PROFESSIONAL REGISTRATION (Section 324.003)

This act provides the acceptable ways in which a professional licensee may submit payment, application, requests for educational time extensions, or notify his or her licensing board for changes to items required as part of licensure to the Division of Professional Registration or its component boards, committees, offices, and commissions.

SPORTS MEDICINE (Section 334.010)

This act permits a physician to travel to Missouri with an athletic team and provide sports-related medical services to specified individuals related to the athletic team, band, dance team, or cheerleading squad, so long as the physician is currently licensed to practice medicine in another state and has a written agreement with an athletic team located in the state where the physician is licensed. The act prohibits such physician from providing medical services at a health care facility in Missouri.

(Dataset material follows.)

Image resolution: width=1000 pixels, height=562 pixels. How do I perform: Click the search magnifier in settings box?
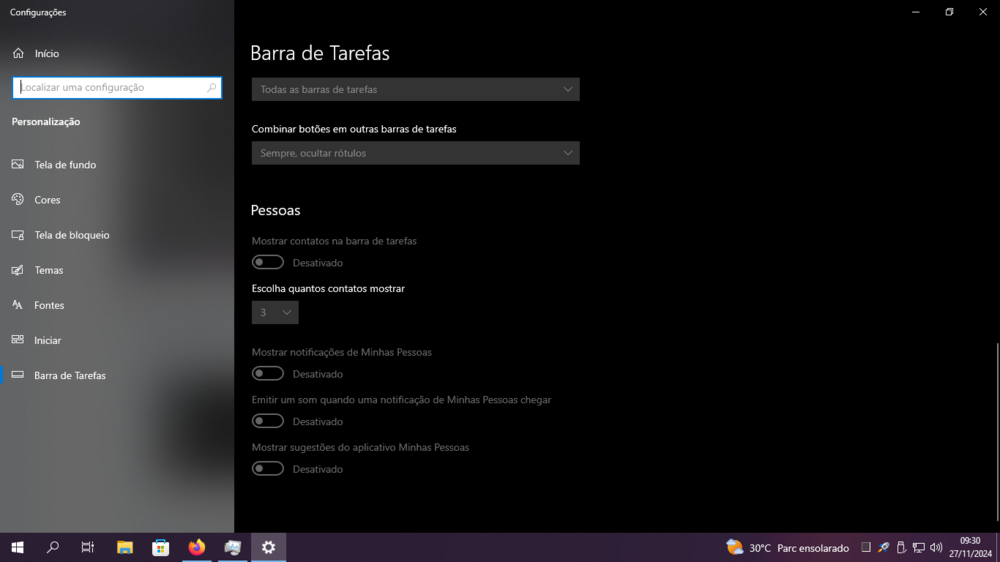pyautogui.click(x=211, y=88)
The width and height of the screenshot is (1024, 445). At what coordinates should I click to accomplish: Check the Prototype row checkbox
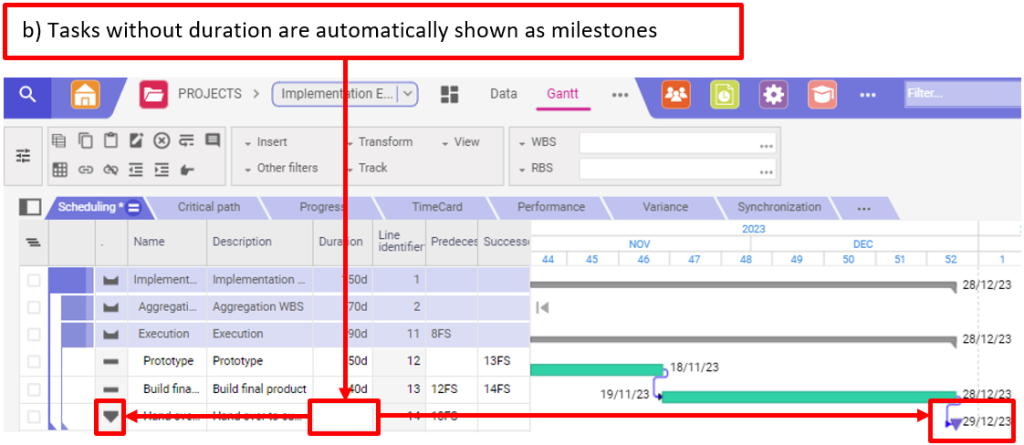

ASSISTANT PHYSICIANS (Section 334.036)

This provision is identical to a provision in CCS/SB 50.

PHYSICIAN ASSISTANTS (Section 334.735)

Under current law, physician assistants may only dispense drugs, medicines, devices, or therapies pursuant to a physician supervision agreement. This act removes this requirement.

PSYCHOLOGIST INTERNSHIPS (Sections 337.010 and 337.025)

This act changes the experience requirements for initial licensure as a psychologist. Under the provisions of the act, supervised professional experience may be accrued through pre-internship, internship, predoctoral post internship, or postdoctoral experiences. Each applicant shall complete 1,500 hours or supervised professional experience as part of his or her required internship, along with an additional 2,000 hours through pre-internship, predoctoral post-internship, internship, or postdoctoral experiences.

VACCINE PROTOCOLS (Section 338.010)

This act requires pharmacists to administer vaccines by protocol in accordance with treatment guidelines established by the Centers for Disease Control and Prevention.

SPEECH-LANGUAGE PATHOLOGISTS AND AUDIOLOGISTS (Section 345.051)

This provision is identical to a provision contained in CCS/SB 50.

MEDICATION-ASSISTED TREATMENT (Sections 478.004 and 487.200)

This act allows participants in drug courts, family courts, and veterans courts to receive medication-assisted treatment under the care of a licensed physician if the participant requires such treatment for substance abuse dependence. A participant assigned to a substance abuse treatment program for substance abuse or dependence shall not be in violation of the terms or conditions of the program on the basis of his or her participation in medication-assisted treatment.

DRUG TAKE-BACK PROGRAM (Section 1)

This act gives the Missouri Board of Pharmacy the ability to allocate funds to develop a drug take-back program to collect and dispose of Schedule II and III controlled substances.

IN OTHER NEWS

Threat of Special Session

During the last part of session, Governor Greitens threatened to call a special session to pass more of his priorities.  Greitens’ post-session conference was vague in answering the press when asked, “round two is sooner than you think.”  The question is… what would be the call for a special session.  Many of the Governor’s priorities mentioned in his state of the state address are either signed or on his desk awaiting his signature.